Posted by Mars Will Send No More in indie

≈ 3 Comments

Tags

big box of comics, comic books, Concrete, Dark Horse, Indie Comics, Paul Chadwick

This post is part of a series about what was inside this month’s big box of free comics.

concrete-008

Concrete is just as good as I remember, except for the Fragile Creature series in which Chadwick experimented with a Moebius-influenced line story that is less beautiful than his other artwork on the series and lacks the physical weight suggested by a heavy character like Concrete. Plus, I found the story boring compared to the 10-issue series and the six-issue Think Like a Mountain.

Mountain features one of my favorite scenes: Concrete walks underwater along the Pacific Northwest coast. He encounters a shark swarm, a hidden octopus, and a horrific “ghost net”: a fishing net lost at sea that traps fish, birds, seals, and other animals in its inescapable tangle until they die.

Like Mountain and the story about building a sustainable farm, the six issues of The Human Dilemma focus on Chadwick’s ecological concerns, which he discusses in more detail in supplementary articles and responses to readers’ letters. Chadwick does a remarkable job of giving his characters opposing viewpoints to argue and question, so that even if some characters are preachy, it doesn’t feel like the storyteller is preaching.

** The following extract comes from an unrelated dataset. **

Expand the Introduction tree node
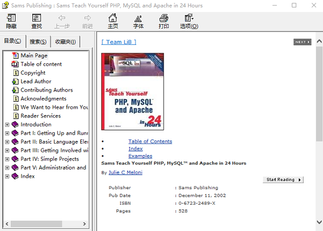 point(7,124)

Instead, the stories reveal the complexity of taking action or even reaching a solid conclusion about environmental concerns (and everything else in life). Characters reach a decision then find reasons to doubt they made the right choice. They change their minds. Characters make bad decisions and suffer the consequences, or even suffer for their more noble actions. Besides telling a damn good story, Concrete invites readers to question, ponder, and re-evaluate.

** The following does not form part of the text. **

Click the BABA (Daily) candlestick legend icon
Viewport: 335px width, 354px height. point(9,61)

Chadwick’s art is a delight. Although I liked the full-color art in Mountain, Concrete shines brightest in black & white printings that show off the compositional beauty of every page. Chadwick uses creative points of view in many panels, such as in Dilemma when we see a character through a wine bottle that distorts his image, which is perfect for a scene in which the character’s emotions are out of control and leading him to make a poor decision.

The first six issues of the original series were collected, in pairs, in three slim paperback volumes. The first two paperbacks are worth getting for the additional pages of story Chadwick had room to include in those editions, pages which are not simply “deleted scenes” but enhance the story. I got all three paperbacks and the original single issues because the reprints do not include the original back covers I am so fond of.

I was surprised to find the final two issues of Dilemma were not in the big box. But this is a mistake that turned out well. When I went to MyComicShop.com to order them, I found my missing ninth issue of the original series had become available. Yes! Into the shopping cart! (I even had just enough store credit remaining to pay for them and their shipping. Bonus!) I did not replace some issues of odds and ends, nor the Killer Smile limited series I don’t recall being thrilled with; but aside from the hard-to-find second volume of collected short stories, I’m happy to once again have a Concrete collection that includes the best of the best.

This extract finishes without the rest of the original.